Because it shows for the first time, amongst other things, that a model that isn’t specifically designed to generate proteins (it can do much more) has the potential to outperform a protein-specific model. This is the equivalent of ChatGPT writing poetry better than a poetry-specific model. Inconceivable by most, before it was achieved.

Evo-type models have the potential to design more complex proteins, with specific functions, specific expressibilities and higher success rates than many of the specific protein models.

Evo is the first model to include long-context genome information

So how can it do this, and why does this relate to Basecamp Research?

Evo is able to do all these fantastic things because it understands the wider context that the protein evolved in. By understanding the surrounding genes and regulatory elements, it is able to utilise incredibly complex biological information towards a successful design output.

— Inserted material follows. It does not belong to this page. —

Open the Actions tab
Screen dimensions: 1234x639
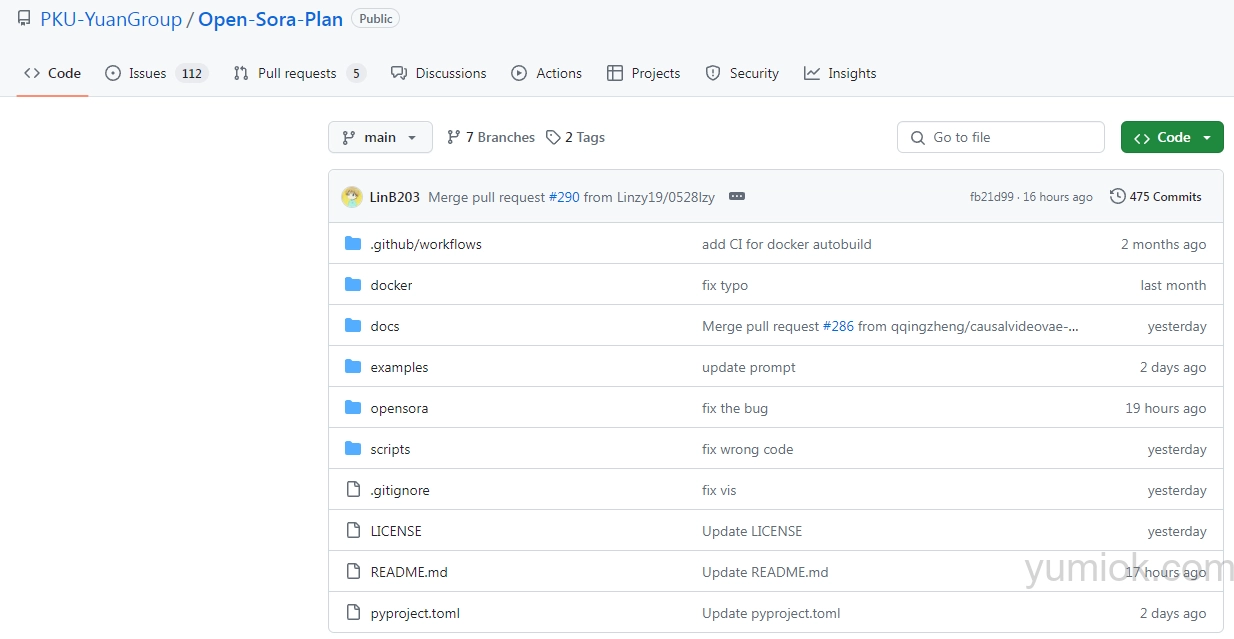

This is exciting because it shows that the fundamental leaps forward in bioAI will come from going up a level in complexity and context (in Evo’s case, from protein to genome).

So what about all the signal-to-noise stuff?

So, if we want to achieve the most complex designs possible, logic follows that we need to expand the biological context as much as we can. This makes biological sense; everything in evolution is connected, but, from a data perspective, it gets more and more challenging — the data doesn’t exist to go deeper.

The fundamental point here is that as you expand the context window (you don’t just look at single proteins but begin looking at the whole genome), you begin looking at much more information. Not all of this information is going to be as relevant (think: every amino acid in a protein is relevant, but not every regulatory element in a genome is relevant to that protein) which means that, while Evo-type algorithms will be more powerful, they will also be much more sensitive to the noise in the data.

This may be one of the reasons why the Evo team only used 80k genomes (from the petabytes of available sequence information) — very little prokaryotic sequence information has high enough quality (low enough noise) to be reliably used in training this kind of model.

The Evo authors say that their model will benefit from “additional scale, longer context length and more diverse pre training data”. Over time, Evo and other Evo-type models will get more and more hungry for far more, high quality genomes. Of course, we can provide that. Of course, as with protein AI, we will see better model performance across the board.

But, what if we could go one step further? What about reference genome quality data at the scale of global metagenomes, fully labelled, fully contextualised, fully traceable (with benefit sharing to host countries) and purpose-built to enable the latest generation of AI models.

Wouldn’t that be good?

So, when does it get really exciting?

Remember I said there were 3 levels of complexity? Evo was trained off ‘sterile’ genomes, mostly isolated from culturable organism’s genomes in a lab. Therefore these genomes lack any of the ‘excitement’ that goes on when bacteria, fungi, viruses etc. are all fighting for survival in the real world.

To use the metagenome level of complexity to inform design would be another step change in bioAI — more complex designs with more success — true foundational design for biotechnology. However, the signal to noise problem gets much greater here — the metagenomes in public databases are a complete mess — any AI that tried to learn off them in this way would be little better than a random number generator.

So, what you’d need to unlock the pinnacle of AI design would be a vast metagenomic dataset, all collected with human-clinical quality data curation. If only someone was building this…

To summarise, Evo is an important step forward for bioAI and Basecamp Research. It makes the leap from our data being useful simply as ‘additional diversity’ to truly and practically demonstrating the power of biological context as a zero-to-one step change enabler in bioAI.